Planning is a key area for creating intelligent behaviour and a long
term aim of the AI community. I have been doing my bit to advance the
concepts, technology and applications we have in his area. And, in
doing so, I have been able to bring in a number of my other interests
in search and rescue teams (from a childhood TV programme - Supercar),
space travel and future habitats. This has involved collaboration with
scientists, systems developers and creative people worldwide. I love
collaborative projects and the joint demonstrations of the results.

I joined Donald Michie's Department of Machine Intelligence in
Edinburgh in the early 1970s during which time my AI planners
Interplan and Nonlin were created. I shared a flat with my fellow PhD
student Dave Warren, who worked on the early Prolog compilers, using
remarkably similar technology to that I was interested in for
planning. I shared an office with Aaron Sloman who was visiting and
thinking deep thoughts about the philosophical aspects of AI. Earl
Sacerdoti, who did work on multi-level plan representation and
hierarchical planning was a visitor and we worked together on concepts
for flexible hierarchical, partial ordered task network planners with
internal goal structure recorded.
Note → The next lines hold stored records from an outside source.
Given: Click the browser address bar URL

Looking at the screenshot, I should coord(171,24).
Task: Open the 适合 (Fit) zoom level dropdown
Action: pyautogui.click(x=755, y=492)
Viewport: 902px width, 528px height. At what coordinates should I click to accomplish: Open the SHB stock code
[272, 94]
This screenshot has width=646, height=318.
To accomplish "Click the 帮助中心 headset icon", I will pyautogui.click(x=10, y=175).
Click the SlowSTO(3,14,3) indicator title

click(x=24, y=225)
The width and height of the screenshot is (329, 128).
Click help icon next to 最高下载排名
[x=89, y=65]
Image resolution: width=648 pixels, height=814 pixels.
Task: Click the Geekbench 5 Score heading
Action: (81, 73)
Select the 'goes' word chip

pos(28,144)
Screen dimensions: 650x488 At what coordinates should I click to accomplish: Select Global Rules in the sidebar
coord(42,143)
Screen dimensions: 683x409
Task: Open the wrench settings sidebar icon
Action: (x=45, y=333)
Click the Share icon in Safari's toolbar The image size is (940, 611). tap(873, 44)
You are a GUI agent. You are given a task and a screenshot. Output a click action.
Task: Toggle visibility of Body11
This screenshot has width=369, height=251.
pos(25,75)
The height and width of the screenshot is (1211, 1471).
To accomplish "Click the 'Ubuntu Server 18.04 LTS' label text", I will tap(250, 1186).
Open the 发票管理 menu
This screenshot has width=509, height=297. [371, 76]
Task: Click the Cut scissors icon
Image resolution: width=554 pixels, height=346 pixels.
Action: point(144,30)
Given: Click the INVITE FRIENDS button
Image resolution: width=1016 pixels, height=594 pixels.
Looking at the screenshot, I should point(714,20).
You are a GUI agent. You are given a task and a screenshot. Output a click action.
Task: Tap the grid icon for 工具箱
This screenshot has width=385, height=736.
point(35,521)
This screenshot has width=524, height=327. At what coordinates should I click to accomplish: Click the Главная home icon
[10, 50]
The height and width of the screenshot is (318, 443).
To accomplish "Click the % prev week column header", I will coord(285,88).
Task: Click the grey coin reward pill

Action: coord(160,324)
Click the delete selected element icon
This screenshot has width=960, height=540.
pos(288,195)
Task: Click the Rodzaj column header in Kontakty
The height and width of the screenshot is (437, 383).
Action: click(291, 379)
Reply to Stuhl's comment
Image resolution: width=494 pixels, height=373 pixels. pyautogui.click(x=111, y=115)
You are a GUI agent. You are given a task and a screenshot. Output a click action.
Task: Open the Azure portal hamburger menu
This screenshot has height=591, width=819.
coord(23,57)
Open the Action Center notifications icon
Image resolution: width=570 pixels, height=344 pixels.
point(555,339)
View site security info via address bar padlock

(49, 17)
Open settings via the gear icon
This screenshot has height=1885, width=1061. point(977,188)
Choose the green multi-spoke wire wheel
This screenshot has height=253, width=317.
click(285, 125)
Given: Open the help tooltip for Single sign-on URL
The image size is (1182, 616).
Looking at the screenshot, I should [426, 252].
Edinburgh is a fantastic environment
with many visitors and collaborators. Nonlin was created to be used on
real applications with the UK electricity generation utility for
turbine overhaul procedure project planning. It was also used to drive
the Freddy II robot in a project led by Robin Popplestone. Its core
algorithms are still at the heart of most Hierarchical Task Network
(HTN) and partial-ordered (POP) planners.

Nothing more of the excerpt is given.